▶ **EXTRACT TO READ**
George Fernandes: Man of extremes

George Fernandes’ (1930-2019) personal life and political career saw many highs and lows and this is generally attributed to his mercurial mind.

Published : Feb 13, 2019 12:30 IST

George Fernandes.

George Fernandes.

POLITICAL analysts and fellow politicians have often used figurative expressions to describe George Mathew Fernandes’ diverse attributes. Firebrand, rebel, giant killer, rabble-rouser, master organiser, disruptor, visionary, maverick, bundle of contradictions, turncoat, and fickle and unreliable person were some of the encomiums and expletives that they employed. Indeed, all political leaders get branded in contrasting ways, depending on the political orientation of those who are describing them, but even so the sobriquets Fernandes earned were unique in their multifariousness. Equally exceptionally, each depiction seemed to fit him well at different junctures of his personal life and political career.

This aspect of Fernandes came up during a discussion in the mid 2000s with Hariraj Singh Tyagi, a veteran socialist leader from Meerut in Uttar Pradesh and a close associate of Fernandes for nearly three and a half decades. (Tyagi passed away in December 2009.) I had sought Tyagi’s views on this rather unique status Fernandes seemed to enjoy. “That is because George could well be the epitome of the word ‘mercurial’,” responded Tyagi. “Even a cursory look at his journey through life and politics would underline this. He was at the same time progressive and regressive, a self-proclaimed adherent to secular ideals and also one malleable before fundamentalist interests, a votary of peace and disarmament as well as of aggressive initiatives in the name of national security, an anti-corruption crusader at one point and later one who had no qualms about compromising with vested interests steeped in corruption. There was nothing constant about his personality. He could flip-flop, driven by deep convictions on the one side and unadulterated political expediency on the other. His personal life, as well as his political career, was marked by such highs and lows, once again underscoring the mercurial element.”

Asked to elucidate on Fernandes’ fundamental motives in taking these divergent positions and charting a fluctuating political trajectory, Tyagi said that the motives were also mercurial, though he was consistent about two things: adherence to a simple lifestyle highlighted by his penchant for wearing crumpled kurta-pyjamas and realpolitik opposition to the Congress through most of his life. (There was one aberration to this rule as Fernandes had briefly supported Charan Singh, as the Jat leader got around to seek Congress support and become Prime Minister in 1979.)

Born in a Christian family in Mangaluru in Karnataka, Fernandes displayed a rebellious personality at an early age. His father, John Joseph Fernandes, wanted him to study law, but rebelling against him Fernandes quit studies after matriculation. He was, self-professedly, attracted towards priesthood, an idea that his mother, Alice Martha Fernandes, supported. Fernandes moved to the Saint Peters seminary in Bengaluru at the age of 16 to get trained as a Roman Catholic priest. However, in a matter of two and a half years, he rebelled again, this time against the rectors of the seminary who, according to Fernandes, practised an anti-Christian way of life that perpetuated social inequality.

▶ **THE TASK**
Rewrite the part of the George Fernandes profile that begins at the words "George Fernandes: Man" and stops after "his mercurial mind.", using "restless temperament" in place of "mercurial mind".

▶ **GIVEN ENTRIES**

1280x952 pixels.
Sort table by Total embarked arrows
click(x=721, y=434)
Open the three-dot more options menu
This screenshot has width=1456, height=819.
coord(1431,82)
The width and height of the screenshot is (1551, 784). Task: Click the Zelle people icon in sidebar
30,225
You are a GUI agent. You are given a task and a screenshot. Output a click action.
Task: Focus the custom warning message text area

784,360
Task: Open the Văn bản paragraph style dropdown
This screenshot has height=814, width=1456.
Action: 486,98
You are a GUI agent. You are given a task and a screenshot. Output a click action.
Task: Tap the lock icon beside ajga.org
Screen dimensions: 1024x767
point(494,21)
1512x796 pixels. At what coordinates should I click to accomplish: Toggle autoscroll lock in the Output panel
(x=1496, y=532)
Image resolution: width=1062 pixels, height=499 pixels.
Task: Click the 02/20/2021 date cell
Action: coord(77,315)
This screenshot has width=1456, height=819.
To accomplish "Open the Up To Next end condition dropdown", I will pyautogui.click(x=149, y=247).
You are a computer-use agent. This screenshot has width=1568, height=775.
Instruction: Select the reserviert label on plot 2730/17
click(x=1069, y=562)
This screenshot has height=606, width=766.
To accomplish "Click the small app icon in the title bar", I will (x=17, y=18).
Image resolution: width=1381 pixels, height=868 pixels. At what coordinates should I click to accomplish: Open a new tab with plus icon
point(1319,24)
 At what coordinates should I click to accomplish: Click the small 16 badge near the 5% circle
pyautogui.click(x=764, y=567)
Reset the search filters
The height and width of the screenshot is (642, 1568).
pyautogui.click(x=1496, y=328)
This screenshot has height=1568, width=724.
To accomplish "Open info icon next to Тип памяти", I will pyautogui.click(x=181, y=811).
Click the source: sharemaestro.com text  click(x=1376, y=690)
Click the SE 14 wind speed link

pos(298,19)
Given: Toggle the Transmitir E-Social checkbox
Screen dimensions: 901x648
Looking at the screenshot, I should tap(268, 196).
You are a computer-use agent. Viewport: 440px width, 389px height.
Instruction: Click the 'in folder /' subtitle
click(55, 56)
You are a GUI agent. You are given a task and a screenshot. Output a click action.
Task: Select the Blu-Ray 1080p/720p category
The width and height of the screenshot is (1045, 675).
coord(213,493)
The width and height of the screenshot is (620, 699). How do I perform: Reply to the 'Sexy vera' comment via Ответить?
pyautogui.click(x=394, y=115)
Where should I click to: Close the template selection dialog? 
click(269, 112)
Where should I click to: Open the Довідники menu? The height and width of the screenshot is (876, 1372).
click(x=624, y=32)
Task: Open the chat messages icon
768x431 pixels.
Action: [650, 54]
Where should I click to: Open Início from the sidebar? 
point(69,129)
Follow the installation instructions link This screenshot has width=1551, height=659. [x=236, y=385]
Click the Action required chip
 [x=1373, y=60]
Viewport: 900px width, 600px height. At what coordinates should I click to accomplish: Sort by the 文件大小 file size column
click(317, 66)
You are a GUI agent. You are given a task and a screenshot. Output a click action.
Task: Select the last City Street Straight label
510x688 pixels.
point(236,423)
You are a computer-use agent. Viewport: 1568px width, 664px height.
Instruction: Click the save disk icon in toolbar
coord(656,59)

▶ **RESPONSE**
George Fernandes: Man of extremes

George Fernandes’ (1930-2019) personal life and political career saw many highs and lows and this is generally attributed to his restless temperament.